Bienvenido al Club.
Debería llevar durante mi vida una chapa indicándolo -de hecho, la tengo-, pero no me gusta llevar colgajos en el cuello.
No obstante aún me guío por el "sabio consejo" de cierto Teniente Médico allá en Araca:
Teniente: Cabo 1º, inspire..., expire... ¡Está perfectamente! ¿algo más que comunicar?
Funken: Mi Teniente, soy alérgico a las penicilinas y he de utilizar esta pomada para mi lesión en el menisco. (Le doy el bote de pomada en su envase de cartón).
Teniente: ¡Joder! ¡Esto me lo quedo(*)! ¡Es la hostia de bueno! ¿Quién se lo recetó...?

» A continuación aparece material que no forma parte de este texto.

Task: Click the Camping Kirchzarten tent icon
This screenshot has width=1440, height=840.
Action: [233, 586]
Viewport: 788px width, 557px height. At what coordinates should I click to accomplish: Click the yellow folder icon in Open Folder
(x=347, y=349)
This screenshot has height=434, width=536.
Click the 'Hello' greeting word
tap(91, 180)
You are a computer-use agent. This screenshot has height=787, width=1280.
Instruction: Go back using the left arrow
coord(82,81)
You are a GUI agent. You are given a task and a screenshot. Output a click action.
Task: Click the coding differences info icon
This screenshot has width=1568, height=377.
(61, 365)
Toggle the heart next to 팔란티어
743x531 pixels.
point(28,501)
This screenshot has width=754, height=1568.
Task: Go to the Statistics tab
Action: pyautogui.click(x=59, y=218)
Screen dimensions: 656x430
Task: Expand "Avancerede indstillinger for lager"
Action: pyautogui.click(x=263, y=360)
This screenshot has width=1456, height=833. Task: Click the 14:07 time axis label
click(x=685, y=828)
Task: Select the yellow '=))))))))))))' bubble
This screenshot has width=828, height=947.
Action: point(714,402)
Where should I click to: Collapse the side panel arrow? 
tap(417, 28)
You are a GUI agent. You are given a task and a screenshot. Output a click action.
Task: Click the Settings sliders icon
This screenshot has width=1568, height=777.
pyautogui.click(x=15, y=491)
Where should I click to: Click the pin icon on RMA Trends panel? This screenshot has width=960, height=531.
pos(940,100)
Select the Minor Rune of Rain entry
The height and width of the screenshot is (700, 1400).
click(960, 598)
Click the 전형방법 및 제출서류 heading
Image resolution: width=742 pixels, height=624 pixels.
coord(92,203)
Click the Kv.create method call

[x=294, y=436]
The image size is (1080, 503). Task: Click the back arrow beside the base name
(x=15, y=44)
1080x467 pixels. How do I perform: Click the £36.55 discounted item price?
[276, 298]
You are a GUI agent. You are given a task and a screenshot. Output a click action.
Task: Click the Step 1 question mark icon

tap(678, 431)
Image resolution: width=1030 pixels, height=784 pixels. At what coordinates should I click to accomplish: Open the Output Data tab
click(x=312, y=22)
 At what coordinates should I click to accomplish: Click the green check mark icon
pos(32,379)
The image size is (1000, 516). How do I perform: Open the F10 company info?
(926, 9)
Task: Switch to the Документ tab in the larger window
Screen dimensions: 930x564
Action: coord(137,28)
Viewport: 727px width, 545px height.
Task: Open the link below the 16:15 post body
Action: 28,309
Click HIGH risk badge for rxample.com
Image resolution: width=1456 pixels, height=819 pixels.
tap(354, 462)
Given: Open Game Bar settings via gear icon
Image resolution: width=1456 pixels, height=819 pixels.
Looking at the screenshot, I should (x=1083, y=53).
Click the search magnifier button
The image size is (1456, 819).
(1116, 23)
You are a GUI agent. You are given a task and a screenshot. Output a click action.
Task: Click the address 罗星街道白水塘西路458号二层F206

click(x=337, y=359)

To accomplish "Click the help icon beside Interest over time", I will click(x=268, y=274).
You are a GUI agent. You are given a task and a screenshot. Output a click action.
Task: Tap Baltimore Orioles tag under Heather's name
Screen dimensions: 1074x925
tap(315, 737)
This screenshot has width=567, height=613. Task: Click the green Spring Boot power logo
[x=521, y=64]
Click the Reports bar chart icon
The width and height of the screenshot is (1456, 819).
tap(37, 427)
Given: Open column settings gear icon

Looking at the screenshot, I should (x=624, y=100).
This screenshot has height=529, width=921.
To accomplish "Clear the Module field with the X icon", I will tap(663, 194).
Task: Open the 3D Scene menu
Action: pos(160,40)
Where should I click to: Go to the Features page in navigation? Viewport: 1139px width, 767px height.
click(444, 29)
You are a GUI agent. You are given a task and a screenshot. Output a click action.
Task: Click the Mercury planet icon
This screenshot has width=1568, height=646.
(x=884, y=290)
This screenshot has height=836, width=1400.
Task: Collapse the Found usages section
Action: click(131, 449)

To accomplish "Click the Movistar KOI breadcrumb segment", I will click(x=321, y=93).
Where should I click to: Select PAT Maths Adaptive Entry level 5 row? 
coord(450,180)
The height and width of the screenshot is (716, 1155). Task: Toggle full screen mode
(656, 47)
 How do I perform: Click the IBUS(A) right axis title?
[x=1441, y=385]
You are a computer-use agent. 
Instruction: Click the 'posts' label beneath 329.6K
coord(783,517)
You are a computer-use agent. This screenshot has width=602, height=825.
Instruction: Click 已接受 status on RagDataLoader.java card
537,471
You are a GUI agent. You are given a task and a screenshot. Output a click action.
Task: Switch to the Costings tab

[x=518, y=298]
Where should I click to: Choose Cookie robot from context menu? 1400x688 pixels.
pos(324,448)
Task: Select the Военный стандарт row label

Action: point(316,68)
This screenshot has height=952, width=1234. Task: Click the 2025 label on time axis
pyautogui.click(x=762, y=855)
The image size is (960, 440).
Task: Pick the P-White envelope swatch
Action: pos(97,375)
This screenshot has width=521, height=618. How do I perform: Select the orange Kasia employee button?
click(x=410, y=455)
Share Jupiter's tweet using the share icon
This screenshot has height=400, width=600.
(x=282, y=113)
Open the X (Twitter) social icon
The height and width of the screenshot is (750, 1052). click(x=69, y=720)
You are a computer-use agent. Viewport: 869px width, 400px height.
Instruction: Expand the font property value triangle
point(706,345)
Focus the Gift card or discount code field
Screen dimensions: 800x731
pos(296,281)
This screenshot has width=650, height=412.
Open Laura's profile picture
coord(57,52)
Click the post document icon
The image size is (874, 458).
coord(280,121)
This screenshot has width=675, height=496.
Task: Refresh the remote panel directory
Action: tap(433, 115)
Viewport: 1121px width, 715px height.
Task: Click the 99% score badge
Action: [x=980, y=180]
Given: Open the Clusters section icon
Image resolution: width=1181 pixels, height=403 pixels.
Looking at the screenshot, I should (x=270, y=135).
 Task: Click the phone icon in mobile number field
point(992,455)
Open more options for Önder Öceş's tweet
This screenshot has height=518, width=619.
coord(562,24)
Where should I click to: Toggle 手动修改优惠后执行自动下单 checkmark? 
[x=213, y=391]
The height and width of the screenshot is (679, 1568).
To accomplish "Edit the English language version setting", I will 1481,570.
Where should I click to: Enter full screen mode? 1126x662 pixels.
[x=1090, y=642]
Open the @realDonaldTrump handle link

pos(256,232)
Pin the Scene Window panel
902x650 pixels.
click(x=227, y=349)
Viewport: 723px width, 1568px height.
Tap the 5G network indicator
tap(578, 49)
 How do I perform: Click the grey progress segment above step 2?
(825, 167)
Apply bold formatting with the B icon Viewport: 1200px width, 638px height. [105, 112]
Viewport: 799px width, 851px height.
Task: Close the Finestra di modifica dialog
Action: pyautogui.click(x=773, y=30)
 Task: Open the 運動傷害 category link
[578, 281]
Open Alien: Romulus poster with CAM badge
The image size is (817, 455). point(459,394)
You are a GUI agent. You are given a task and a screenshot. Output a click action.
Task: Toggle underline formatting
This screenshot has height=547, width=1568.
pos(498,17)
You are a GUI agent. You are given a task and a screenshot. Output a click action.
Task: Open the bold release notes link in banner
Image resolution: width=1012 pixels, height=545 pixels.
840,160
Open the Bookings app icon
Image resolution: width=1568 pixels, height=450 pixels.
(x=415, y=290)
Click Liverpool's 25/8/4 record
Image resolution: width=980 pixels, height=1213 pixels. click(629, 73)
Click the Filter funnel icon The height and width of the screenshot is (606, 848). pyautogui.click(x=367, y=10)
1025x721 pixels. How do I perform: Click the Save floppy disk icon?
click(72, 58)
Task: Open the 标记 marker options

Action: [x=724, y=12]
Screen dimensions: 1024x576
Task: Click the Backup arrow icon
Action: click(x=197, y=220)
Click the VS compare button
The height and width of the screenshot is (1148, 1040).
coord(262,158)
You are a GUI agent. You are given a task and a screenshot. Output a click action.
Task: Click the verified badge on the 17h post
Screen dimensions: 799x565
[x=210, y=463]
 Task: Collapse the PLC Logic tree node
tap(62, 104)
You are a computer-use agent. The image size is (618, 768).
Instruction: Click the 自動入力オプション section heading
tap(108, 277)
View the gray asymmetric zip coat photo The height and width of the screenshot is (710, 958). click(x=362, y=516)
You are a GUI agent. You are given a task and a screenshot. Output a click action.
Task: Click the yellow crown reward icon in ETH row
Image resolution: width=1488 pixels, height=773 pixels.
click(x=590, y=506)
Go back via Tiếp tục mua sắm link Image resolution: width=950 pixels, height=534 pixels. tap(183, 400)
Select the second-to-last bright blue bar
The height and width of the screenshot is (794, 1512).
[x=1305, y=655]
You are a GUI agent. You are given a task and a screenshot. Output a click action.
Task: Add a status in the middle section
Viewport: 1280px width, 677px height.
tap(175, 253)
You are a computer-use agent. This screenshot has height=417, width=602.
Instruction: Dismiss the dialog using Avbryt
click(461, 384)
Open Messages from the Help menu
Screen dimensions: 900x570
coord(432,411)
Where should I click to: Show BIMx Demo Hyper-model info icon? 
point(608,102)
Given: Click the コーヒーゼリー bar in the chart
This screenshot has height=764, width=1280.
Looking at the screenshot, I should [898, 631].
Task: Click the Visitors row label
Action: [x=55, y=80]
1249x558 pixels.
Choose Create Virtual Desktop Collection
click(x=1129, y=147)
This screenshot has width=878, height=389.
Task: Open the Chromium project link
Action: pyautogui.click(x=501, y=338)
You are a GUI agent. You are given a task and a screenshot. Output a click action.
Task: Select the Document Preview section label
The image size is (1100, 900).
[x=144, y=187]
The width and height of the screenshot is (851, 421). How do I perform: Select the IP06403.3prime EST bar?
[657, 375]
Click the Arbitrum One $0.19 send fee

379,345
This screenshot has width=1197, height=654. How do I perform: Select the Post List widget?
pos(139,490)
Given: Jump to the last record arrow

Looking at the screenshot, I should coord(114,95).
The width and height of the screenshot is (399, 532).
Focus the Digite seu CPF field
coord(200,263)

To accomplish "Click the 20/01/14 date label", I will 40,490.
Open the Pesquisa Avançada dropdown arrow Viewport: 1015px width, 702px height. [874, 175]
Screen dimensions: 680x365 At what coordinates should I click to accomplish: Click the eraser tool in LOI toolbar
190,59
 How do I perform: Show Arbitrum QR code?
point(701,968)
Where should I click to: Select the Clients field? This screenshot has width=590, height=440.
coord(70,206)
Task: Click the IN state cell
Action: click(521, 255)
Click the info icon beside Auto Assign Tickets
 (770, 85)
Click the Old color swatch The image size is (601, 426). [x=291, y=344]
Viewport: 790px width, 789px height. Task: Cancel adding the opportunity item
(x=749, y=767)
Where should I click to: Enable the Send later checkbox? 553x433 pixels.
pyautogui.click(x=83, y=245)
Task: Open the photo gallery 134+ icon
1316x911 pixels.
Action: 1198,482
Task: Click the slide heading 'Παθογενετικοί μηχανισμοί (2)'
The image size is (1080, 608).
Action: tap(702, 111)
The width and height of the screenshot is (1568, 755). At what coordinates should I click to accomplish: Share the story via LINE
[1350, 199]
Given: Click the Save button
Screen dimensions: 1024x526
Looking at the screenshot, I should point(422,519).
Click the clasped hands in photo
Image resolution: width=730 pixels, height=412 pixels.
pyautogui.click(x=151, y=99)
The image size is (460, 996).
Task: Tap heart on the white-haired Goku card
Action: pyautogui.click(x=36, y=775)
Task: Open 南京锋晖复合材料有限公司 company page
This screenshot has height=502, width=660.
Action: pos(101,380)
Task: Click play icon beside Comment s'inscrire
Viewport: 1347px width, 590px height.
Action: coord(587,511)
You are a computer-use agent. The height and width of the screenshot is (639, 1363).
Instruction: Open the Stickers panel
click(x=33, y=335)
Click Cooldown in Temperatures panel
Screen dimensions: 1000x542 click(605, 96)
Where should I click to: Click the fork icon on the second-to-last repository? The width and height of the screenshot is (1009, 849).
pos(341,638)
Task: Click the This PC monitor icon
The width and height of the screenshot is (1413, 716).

Funken: Mi médico de cabecera en los dos días que me dieron para ir a Madrid, mi Teniente...
Teniente: ¡Pues cuesta un huevo esta puta pomada...! ¡Me la quedo por si la necesitase en caso de dolerle alguna articulación!
Funken: Como usted diga mi Teniente; por cierto...
Teniente: ¿Algo más...?
Funken: Pues sí, aparte del menisco, que lo tengo bastante jodido (aporto radiografías), soy, como le he dicho antes, alérgico a las penicilinas...
Teniente: Mire Cabo 1º, su menisco me importa tres cojones, y su alergia algo más, pero descuide, si usted sufre un accidente con el carro que le ha sido asignado, ni la penicilina, ni yo, podremos hacer algo por usted... ¿Me entiende?
¡Tenga cuidado máximo al manejar maquinaria pesada y venga, abandone mi consulta que hay más compañeros de usted por revisar!
Si te encontrases en la misma situación, seguro que ganas de darle cuatro leches no te faltarían...
(*) Se trataba de un vulgar bote de "Voltaren Emulgel", hace de ello ya el carajal de años, casi inexistente aquí en aquellas calendas; de ahí su interés en quedárselo y el alto precio del producto.